Şimdi durum öyle değil.
IPTV yatırımlarının yanı sıra TV kanalları ve ödemeli TV’ler de web’e gözünü dikmiş durumdalar. Yayınladıkları dizileri, uygun fiyatlar karşılığında internet kullanıcılarına satmak isteyen kanalların önündeki en büyük engellerden biri de dizi siteleri.
Önemli Yatırımlar Var
Yatırımlarından gelir elde etmek isteyen markalar arasında Tivibu ve Digiturk gibi önemli markalar ve TV kanallarının bizzat kendileri var. Bu girişimler sayesinde çok düşük fiyatlarda seçenekler sunulmasına rağmen, ücretsiz ve hızlı çözüm sunan dizi siteleri nedeniyle hedeflenen satış rakamlarına ulaşmak mümkün olmadı.
Şimdi sırada hukuksal mücadele başlıyor. Bu mücadele, MP3 dağıtımı yapan sitelere karşı gerçekleştirilen operasyona çok benziyor. Meslek birliği tarafından organize edilecek olan bu operasyona, internet üzerinden TV yayını satışı yapmak isteyen markalar da destek verecekler.
Operasyonun adımları şu şekilde gerçekleşecek;
- Haksız kazanç elde eden dizi siteleri tespit edilecek.
- Ulaşılabiliyorsa, dizi sitelerine resmi talepte bulunulacak.
- Ulaşılamıyorsa, hosting şirketine talepte bulunulacak.
- Son çare olarak, Türkiye’den erişim engellenecek.
- Hukuksal işlemler devam edecek.
{pagebreak::Sansür mü?}
Sansür Olarak Değerlendirmek Doğru mu?
Topun ucunda, doğrudan oynatıcı sayesinde dizi izleten siteler olduğu gibi, dizilerin reklamsız ve HD hallerini dosya paylaşım siteleri üzerinden dağıtan siteler de olacak.
Bu operasyonun neden yapıldığını çok iyi anlamak gerekiyor. 22 Ağustos eylemlerinde olduğu gibi, konuyu çok iyi anlamadan sansür operasyonu olarak değerlendirmek, adil bir duruş olmayabilir.

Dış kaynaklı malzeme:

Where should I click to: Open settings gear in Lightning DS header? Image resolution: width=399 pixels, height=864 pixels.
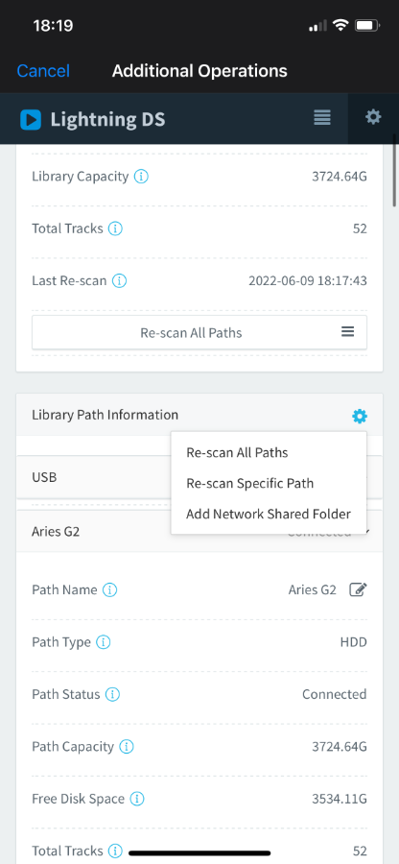(x=373, y=117)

Madalyonun diğer yüzü olan internet üzerinden TV yayını yatırımı yapan markaları da dinlemek gerekir. Onlar açısından bakıldığında, telif hakları için dünyanın parasını ödüyorlar, sağlıklı bir altyapı kurmak için devasa yatırımlar gerçekleşiyor, sistemler arkasında büyük bir insan kaynağı çalışıyor.
Bilişim pazarında dinamo görevi yapan bu tür sistemlerin ayakta kalması için, sağlıklı bir gelir modeli kurulması gerekiyor. Aksi durumda, gelir elde edemedikleri için hem yatırımlar sonuçsuz kalıyor hem de yetişmiş insan kaynağı için yeterli istihdam sağlanamıyor.
Operasyona niyet eden markalardan aldığım en son bilgiler bu şekilde.